● MATERIAL PROVIDED:

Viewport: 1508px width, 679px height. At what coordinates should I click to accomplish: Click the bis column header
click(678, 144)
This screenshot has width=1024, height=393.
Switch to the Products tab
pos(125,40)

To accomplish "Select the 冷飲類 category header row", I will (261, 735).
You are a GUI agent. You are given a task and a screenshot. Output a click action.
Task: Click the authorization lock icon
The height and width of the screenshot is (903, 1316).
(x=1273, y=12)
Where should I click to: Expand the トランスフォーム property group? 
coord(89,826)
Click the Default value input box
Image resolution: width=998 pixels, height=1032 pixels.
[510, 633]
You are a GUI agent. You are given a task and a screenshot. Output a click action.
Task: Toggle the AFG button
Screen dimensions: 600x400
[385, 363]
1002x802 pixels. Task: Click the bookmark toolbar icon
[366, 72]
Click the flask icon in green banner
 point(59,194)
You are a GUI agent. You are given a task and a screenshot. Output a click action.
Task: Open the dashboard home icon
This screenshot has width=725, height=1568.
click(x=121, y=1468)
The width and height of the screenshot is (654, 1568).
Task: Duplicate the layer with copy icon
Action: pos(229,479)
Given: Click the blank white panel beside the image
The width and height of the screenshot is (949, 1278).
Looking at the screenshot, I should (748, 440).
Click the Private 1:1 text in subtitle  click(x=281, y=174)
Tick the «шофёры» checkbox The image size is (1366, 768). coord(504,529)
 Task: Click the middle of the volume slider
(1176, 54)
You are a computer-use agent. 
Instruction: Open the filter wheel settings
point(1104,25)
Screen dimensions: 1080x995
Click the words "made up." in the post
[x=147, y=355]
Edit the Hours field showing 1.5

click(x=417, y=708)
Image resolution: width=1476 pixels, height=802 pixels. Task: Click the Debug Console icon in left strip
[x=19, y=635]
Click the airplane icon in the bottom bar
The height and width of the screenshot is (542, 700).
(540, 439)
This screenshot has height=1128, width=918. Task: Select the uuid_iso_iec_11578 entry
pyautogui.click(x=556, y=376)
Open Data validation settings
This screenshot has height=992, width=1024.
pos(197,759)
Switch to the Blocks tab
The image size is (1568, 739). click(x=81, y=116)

● INSTRUCTION:
Return every line of the listing above, unchanged.

● RESPONSE:
Viewport: 1508px width, 679px height. At what coordinates should I click to accomplish: Click the bis column header
click(678, 144)
This screenshot has width=1024, height=393.
Switch to the Products tab
pos(125,40)

To accomplish "Select the 冷飲類 category header row", I will (261, 735).
You are a GUI agent. You are given a task and a screenshot. Output a click action.
Task: Click the authorization lock icon
The height and width of the screenshot is (903, 1316).
(x=1273, y=12)
Where should I click to: Expand the トランスフォーム property group? 
coord(89,826)
Click the Default value input box
Image resolution: width=998 pixels, height=1032 pixels.
[510, 633]
You are a GUI agent. You are given a task and a screenshot. Output a click action.
Task: Toggle the AFG button
Screen dimensions: 600x400
[385, 363]
1002x802 pixels. Task: Click the bookmark toolbar icon
[366, 72]
Click the flask icon in green banner
 point(59,194)
You are a GUI agent. You are given a task and a screenshot. Output a click action.
Task: Open the dashboard home icon
This screenshot has width=725, height=1568.
click(x=121, y=1468)
The width and height of the screenshot is (654, 1568).
Task: Duplicate the layer with copy icon
Action: pos(229,479)
Given: Click the blank white panel beside the image
The width and height of the screenshot is (949, 1278).
Looking at the screenshot, I should (748, 440).
Click the Private 1:1 text in subtitle  click(x=281, y=174)
Tick the «шофёры» checkbox The image size is (1366, 768). coord(504,529)
 Task: Click the middle of the volume slider
(1176, 54)
You are a computer-use agent. 
Instruction: Open the filter wheel settings
point(1104,25)
Screen dimensions: 1080x995
Click the words "made up." in the post
[x=147, y=355]
Edit the Hours field showing 1.5

click(x=417, y=708)
Image resolution: width=1476 pixels, height=802 pixels. Task: Click the Debug Console icon in left strip
[x=19, y=635]
Click the airplane icon in the bottom bar
The height and width of the screenshot is (542, 700).
(540, 439)
This screenshot has height=1128, width=918. Task: Select the uuid_iso_iec_11578 entry
pyautogui.click(x=556, y=376)
Open Data validation settings
This screenshot has height=992, width=1024.
pos(197,759)
Switch to the Blocks tab
The image size is (1568, 739). click(x=81, y=116)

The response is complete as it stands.